Annual BMW Biker's Gathering 2004, Clarens, Golden Gate, Free State, South Africa
Author: Steve and Carole Eilertsen. firstname.lastname@example.org
When you leave the main arterial routes of South Africa you step into a different world. Gone is the fast-food, instant-gratification, image-conscious, money-orientated, boutique world of the Northern Suburbs of Johannesburg.
By 2:30pm the mountains of Golden Gate were in view. I love vast open spaces and the icy blast of the winter air on my cheeks. I drank in every moment, every panoramic view and savoured each and every kilometer. (You'll now understand why we didn't travel with one of the many groups that blasted past us, their rapt attention fixed on the horizon for a town not yet in view.)
There is a wild, desolate loneliness about the towering sandstone cliffs of the Golden Gate which Carole and I are particularly fond of. This is why we chose, four years ago, to trundle our wedding guests from Johannesburg to share in our ceremony in a tiny chapel in the town of Clocolan, not far from Clarens. This is a very special area!
None of this tells about the BMW gathering except for its well chosen venue. Yes, people complained about the cold but I have toured South Africa in my biker leathers at the height of a summer heat wave. Give me winter any day!

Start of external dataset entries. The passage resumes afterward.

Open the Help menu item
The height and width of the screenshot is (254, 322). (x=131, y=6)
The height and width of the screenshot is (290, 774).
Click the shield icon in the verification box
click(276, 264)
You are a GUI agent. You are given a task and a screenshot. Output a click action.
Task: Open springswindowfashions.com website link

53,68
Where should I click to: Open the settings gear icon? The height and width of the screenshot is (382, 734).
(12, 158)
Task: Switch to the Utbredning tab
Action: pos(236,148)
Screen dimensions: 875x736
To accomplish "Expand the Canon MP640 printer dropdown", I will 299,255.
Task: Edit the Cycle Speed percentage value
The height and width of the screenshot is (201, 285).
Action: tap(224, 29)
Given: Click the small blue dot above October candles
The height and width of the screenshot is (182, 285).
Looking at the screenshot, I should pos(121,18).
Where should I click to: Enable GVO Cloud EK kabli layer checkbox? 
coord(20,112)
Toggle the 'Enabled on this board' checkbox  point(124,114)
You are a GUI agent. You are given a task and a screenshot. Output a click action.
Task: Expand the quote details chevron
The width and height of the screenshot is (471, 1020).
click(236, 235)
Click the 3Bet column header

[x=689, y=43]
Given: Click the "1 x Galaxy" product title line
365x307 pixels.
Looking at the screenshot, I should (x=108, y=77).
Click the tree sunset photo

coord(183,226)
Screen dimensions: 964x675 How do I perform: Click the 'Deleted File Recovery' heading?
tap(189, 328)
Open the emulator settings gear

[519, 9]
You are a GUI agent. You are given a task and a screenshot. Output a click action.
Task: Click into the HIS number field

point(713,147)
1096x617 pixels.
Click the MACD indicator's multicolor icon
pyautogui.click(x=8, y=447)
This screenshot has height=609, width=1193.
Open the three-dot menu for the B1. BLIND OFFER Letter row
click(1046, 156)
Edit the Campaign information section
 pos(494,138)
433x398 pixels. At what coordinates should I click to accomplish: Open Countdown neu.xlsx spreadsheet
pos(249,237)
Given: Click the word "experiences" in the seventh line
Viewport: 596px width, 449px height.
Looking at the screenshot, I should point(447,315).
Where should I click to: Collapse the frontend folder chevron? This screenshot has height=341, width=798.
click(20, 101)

|The whole weekend was incredibly well organised and attention to details was meticulous. On my ride, we had the comfort of a backup vehicle i.e. a brand new BMW X5! This vehicle coped very, very well but still managed to loose a few pieces along the way due to the difficulty of the terrain. The ride went without incident and beside the psychological support, the vehicle was not needed. It did mean however that our packed lunches arrived cold and intact - something that would not have happened if we had had to use our topboxes! |
On the far side one can just make out the trail down into the valley. When doing a ride like this I am pleased about two things. My F650 is a lot lighter than the 1100s. There are times during a difficult patch that a bike threatens to fall over and then it is a lot easier to fight a smaller, lighter bike upright. Secondly, my old 1994 F650 bike is exactly that . . . well maintained, but old! Exposing it to potholes, boulders, mud, water, dust and potential damage is OK. Repairing an older bike is just as costly as a new one, but I saved R50 000-00 before I even started the engine . . . and that amounts to a lot of repairs and services!
I prefer to ride at the back of the group where the air is less thick with testosterone! The added benefit is that I get to see which line is best (assuming there is one!) The down side is that I seldom get the photograph the most difficult sections as I am the last rider through. The pic below however was an exception. This rocky section ended with a sharp 90° bend to the right, up a few large steps of rock before we could ride into the clear again..
This trail ride was not without its moments. My ability to ride 'up' is OK, but my riding 'down' is still suspect. At one point on the homeward run the trail dropped steeply before make a 90° bend to the right. The ground was very loose and stony - in fact I had had difficulty finding enough traction to get up a few hours before. As the corner rushed up on me I made a bad mistake. Instead of looking through the corner, I looked down at the crap that my tyres had to find traction on. I froze. I couldn't turn but neither could I brake! As the bike headed for the edge I considered bailing off but as there did not appear to be a life threatening drop, I held on for dear life! My last decision was "Don't grab the brakes, keep it upright, keep moving". We went over. The bike had a lot of momentum and plunged down first one drop and then another. I remember my neck whipping back and forth and my helmet partly covering my eyes. The scrub was dense. I had no idea of where I was going. We crashed through another thicket and the ground leveled out. Although uneven, the terrain was now rideable. I coaxed the bike into a wide right hand turn, and then gassed it through the virgin undergrowth towards the trail. Moments later I brought the bike to a sharp halt perpendicular to the trail. I had survived! It took a lot of maneuvering to get the bike back onto the trail. I then gunned the bike down the steep, rocky path not wanting to loose my nerve. Five minutes later I caught up with the group who had stopped for a break. They were on their own mission and I was able to sit back on my bike and breath 'long and deep'.
Back in the city I re-lived this wonderful day's riding over and over. I love this stuff!!
The following day Carole and I wanted to ride together. She was ready for something a little more challenging and so we joined up with a group of 10 other bikes and did the ride that runs parallel to the Caledon River. The bikes below are on the South African side with Lesotho being across the river.
This three hour ride was fantastic. This is one of those rides that can be fun for everybody regardless of ability. One can usually see a good distance ahead allowing the experienced riders to ride very quickly despite the constantly switching direction of the trail. A more difficult version of this same ride exists on the Lesotho side of the border - a ride that we will return for some time in the future.
The following day we headed back to Johannesburg and our corporate existence, but it was OK. A weekend like this every few months and I can find it in myself to love the city as well - and I can get a different type of breakfast on every street corner!
A word of congratulations to BMW Motorrad South Africa for organising this event. You guys did a great job. Thank you! We'll be back next year.